--- INSTRUCTIONS TO FOLLOW ---
Every line from the one that contains "[Previous] (838, 245)" to the end of the material below should be output exactly, with both ends included and nothing else.

#### DATA EXCERPTS

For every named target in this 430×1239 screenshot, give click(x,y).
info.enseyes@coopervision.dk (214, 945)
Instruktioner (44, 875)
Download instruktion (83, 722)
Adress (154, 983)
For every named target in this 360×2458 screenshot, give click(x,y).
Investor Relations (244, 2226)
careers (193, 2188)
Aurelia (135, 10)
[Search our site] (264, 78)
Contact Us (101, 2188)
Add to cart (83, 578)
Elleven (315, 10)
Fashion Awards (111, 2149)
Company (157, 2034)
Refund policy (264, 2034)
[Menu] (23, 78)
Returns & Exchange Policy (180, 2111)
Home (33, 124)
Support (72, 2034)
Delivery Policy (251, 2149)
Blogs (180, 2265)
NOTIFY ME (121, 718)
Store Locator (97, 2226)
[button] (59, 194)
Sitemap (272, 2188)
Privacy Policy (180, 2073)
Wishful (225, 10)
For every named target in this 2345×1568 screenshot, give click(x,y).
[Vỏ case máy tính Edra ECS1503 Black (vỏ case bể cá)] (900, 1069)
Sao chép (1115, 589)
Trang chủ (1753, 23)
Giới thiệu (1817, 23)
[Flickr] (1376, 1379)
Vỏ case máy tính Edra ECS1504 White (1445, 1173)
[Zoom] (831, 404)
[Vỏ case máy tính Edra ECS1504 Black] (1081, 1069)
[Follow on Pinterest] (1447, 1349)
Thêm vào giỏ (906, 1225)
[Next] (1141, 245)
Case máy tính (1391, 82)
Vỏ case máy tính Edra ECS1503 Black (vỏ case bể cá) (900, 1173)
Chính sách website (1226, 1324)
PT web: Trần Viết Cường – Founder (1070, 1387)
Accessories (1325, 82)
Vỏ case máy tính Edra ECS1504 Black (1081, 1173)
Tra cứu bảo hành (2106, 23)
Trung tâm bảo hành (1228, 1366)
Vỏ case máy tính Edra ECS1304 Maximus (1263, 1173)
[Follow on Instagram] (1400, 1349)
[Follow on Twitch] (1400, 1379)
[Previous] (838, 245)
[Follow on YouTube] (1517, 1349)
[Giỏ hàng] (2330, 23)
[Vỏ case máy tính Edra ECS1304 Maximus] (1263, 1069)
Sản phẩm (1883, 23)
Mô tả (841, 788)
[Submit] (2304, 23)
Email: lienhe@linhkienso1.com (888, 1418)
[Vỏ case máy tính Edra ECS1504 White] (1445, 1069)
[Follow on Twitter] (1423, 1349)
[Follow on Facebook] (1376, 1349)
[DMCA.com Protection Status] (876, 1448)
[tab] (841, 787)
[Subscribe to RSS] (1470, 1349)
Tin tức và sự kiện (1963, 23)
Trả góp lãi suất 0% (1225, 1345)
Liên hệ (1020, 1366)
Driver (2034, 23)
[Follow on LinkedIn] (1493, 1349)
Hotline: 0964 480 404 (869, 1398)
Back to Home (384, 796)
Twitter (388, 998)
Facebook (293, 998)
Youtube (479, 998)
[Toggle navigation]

########

--- WRITTEN ANSWER ---
[Previous] (838, 245)
[Follow on YouTube] (1517, 1349)
[Giỏ hàng] (2330, 23)
[Vỏ case máy tính Edra ECS1304 Maximus] (1263, 1069)
Sản phẩm (1883, 23)
Mô tả (841, 788)
[Submit] (2304, 23)
Email: lienhe@linhkienso1.com (888, 1418)
[Vỏ case máy tính Edra ECS1504 White] (1445, 1069)
[Follow on Twitter] (1423, 1349)
[Follow on Facebook] (1376, 1349)
[DMCA.com Protection Status] (876, 1448)
[tab] (841, 787)
[Subscribe to RSS] (1470, 1349)
Tin tức và sự kiện (1963, 23)
Trả góp lãi suất 0% (1225, 1345)
Liên hệ (1020, 1366)
Driver (2034, 23)
[Follow on LinkedIn] (1493, 1349)
Hotline: 0964 480 404 (869, 1398)
Back to Home (384, 796)
Twitter (388, 998)
Facebook (293, 998)
Youtube (479, 998)
[Toggle navigation]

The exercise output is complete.